··· DAFTAR YANG DITAMPILKAN ···
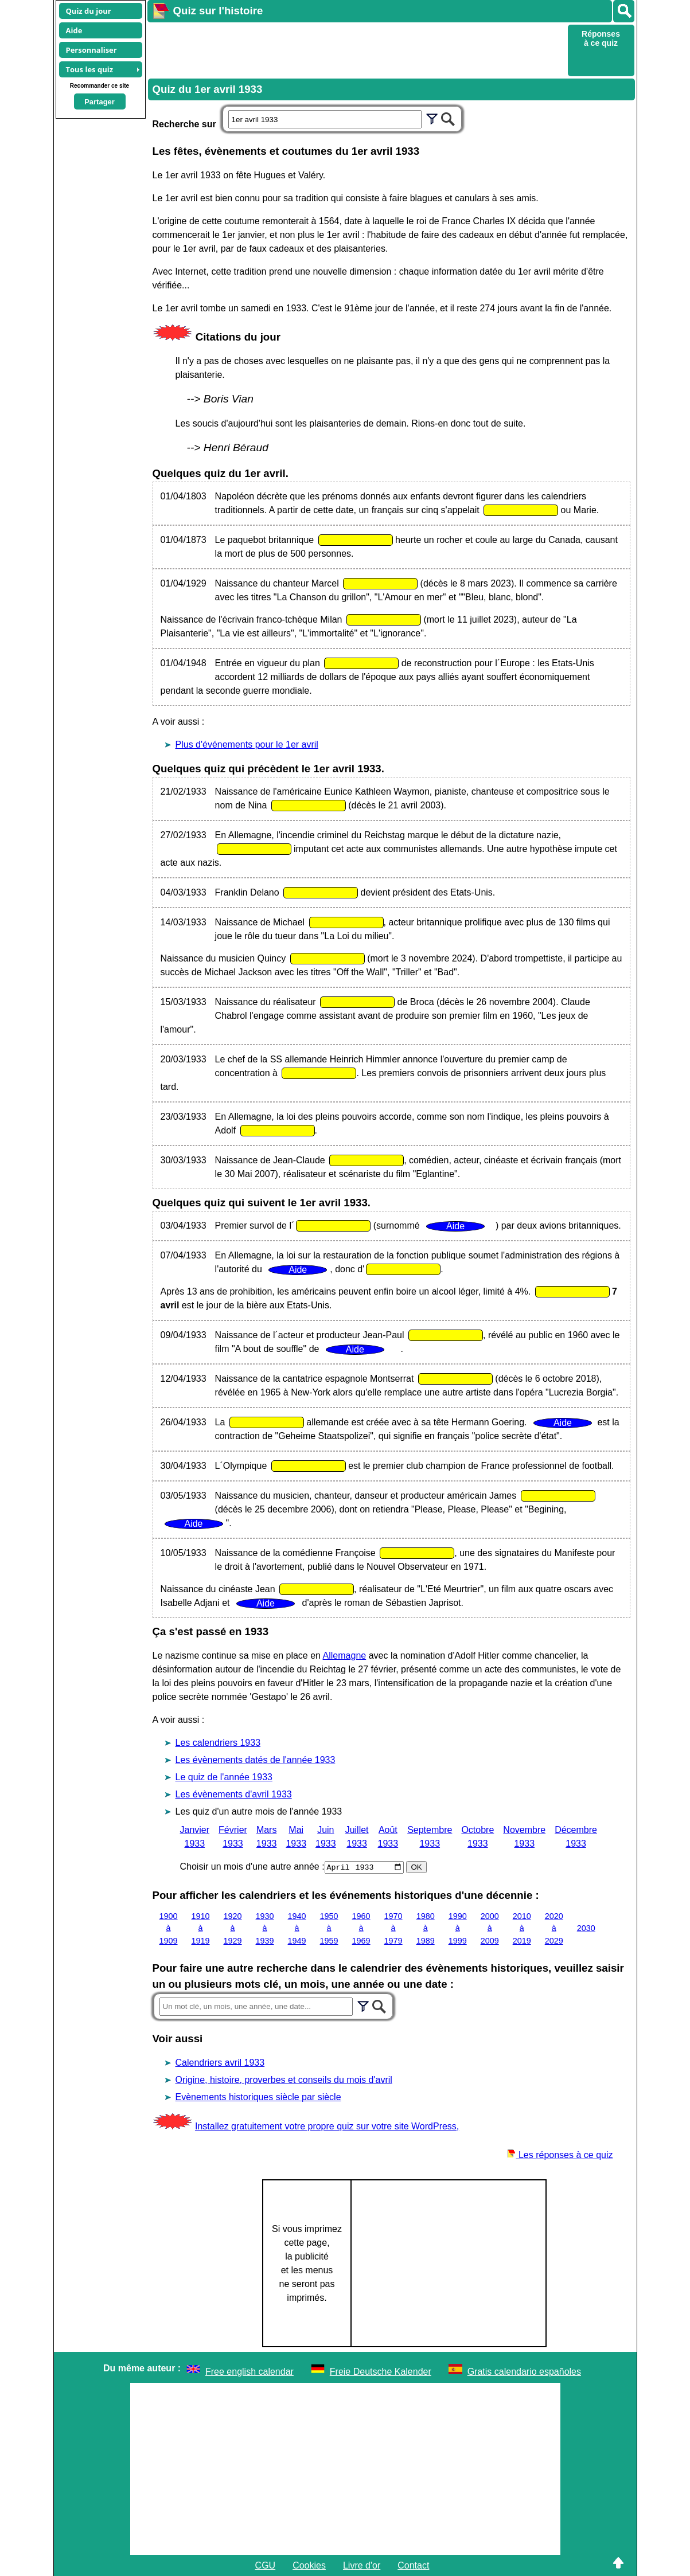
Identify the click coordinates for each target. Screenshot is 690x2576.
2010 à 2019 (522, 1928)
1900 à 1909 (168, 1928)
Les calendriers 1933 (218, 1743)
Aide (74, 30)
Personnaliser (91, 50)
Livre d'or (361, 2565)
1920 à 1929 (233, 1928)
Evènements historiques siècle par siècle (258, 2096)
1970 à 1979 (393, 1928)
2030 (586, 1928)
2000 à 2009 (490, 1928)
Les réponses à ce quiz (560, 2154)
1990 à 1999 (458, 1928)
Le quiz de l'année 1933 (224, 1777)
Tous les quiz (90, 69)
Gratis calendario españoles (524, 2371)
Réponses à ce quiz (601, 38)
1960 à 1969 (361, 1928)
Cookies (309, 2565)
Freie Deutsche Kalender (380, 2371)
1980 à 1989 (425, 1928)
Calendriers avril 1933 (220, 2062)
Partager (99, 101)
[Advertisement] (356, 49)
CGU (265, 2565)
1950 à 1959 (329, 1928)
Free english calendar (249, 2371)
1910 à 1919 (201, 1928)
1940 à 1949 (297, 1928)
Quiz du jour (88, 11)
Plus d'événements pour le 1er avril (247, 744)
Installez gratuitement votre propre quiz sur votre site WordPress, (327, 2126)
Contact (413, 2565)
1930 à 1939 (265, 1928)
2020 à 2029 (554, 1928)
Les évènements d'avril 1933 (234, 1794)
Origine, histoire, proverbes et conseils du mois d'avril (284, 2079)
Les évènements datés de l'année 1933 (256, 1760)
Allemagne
···
··· DAFTAR YANG DITAMPILKAN ···
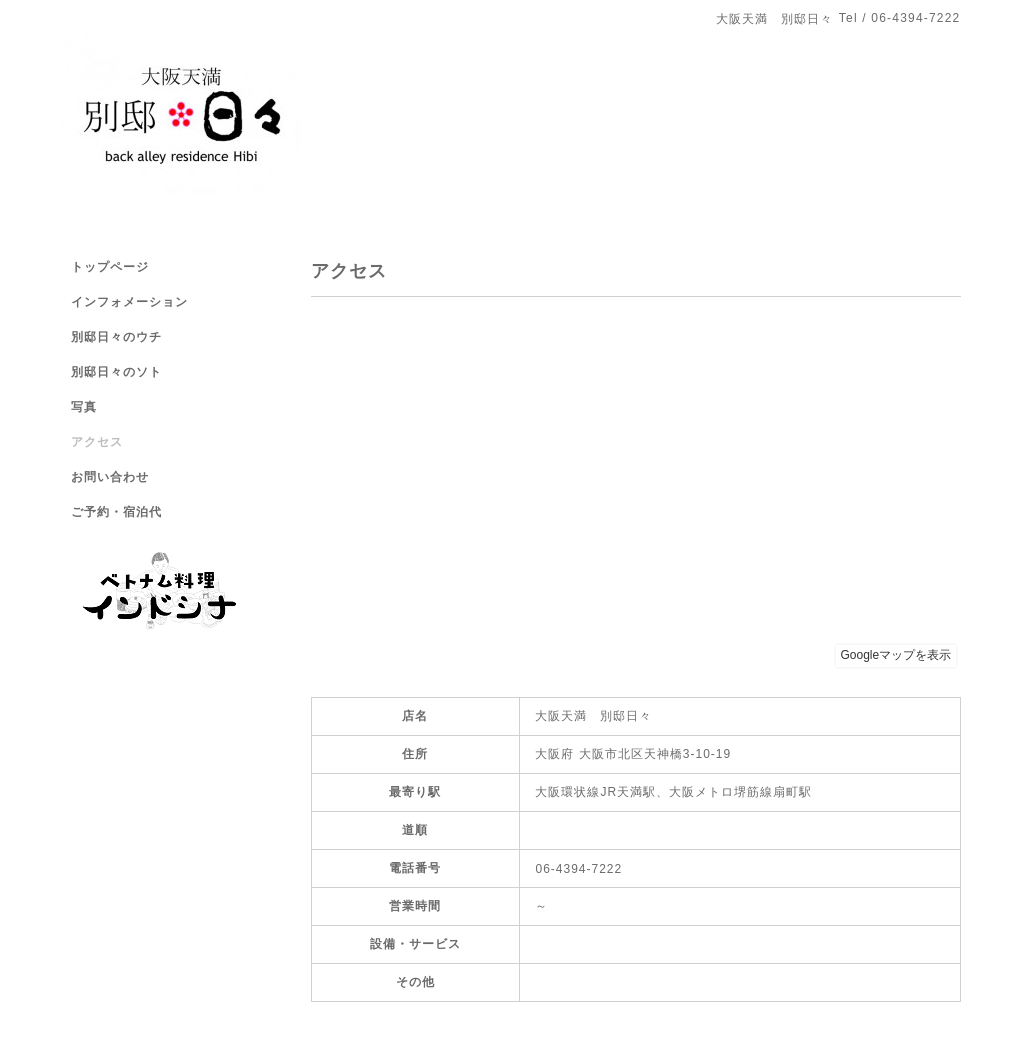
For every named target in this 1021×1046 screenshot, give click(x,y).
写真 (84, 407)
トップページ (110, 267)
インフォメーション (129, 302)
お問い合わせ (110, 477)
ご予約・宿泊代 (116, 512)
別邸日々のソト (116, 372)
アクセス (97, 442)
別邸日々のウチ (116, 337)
···
TUJUAN: Tulis ulang bagian daftar dari baris yang memuat "Partager (99, 101)" hingga baris yang memuat "Les évènements datés", dengan mengganti "1933" menjadi "1934" tanpa mengubah hal lain. Berikan baris-baris tersebut saja.

JAWABAN:
Partager (99, 101)
[Advertisement] (356, 49)
CGU (265, 2565)
1950 à 1959 (329, 1928)
Free english calendar (249, 2371)
1910 à 1919 (201, 1928)
1940 à 1949 (297, 1928)
Quiz du jour (88, 11)
Plus d'événements pour le 1er avril (247, 744)
Installez gratuitement votre propre quiz sur votre site WordPress, (327, 2126)
Contact (413, 2565)
1930 à 1939 (265, 1928)
2020 à 2029 (554, 1928)
Les évènements d'avril 1934 (234, 1794)
Origine, histoire, proverbes et conseils du mois d'avril (284, 2079)
Les évènements datés de l'année 1934 (256, 1760)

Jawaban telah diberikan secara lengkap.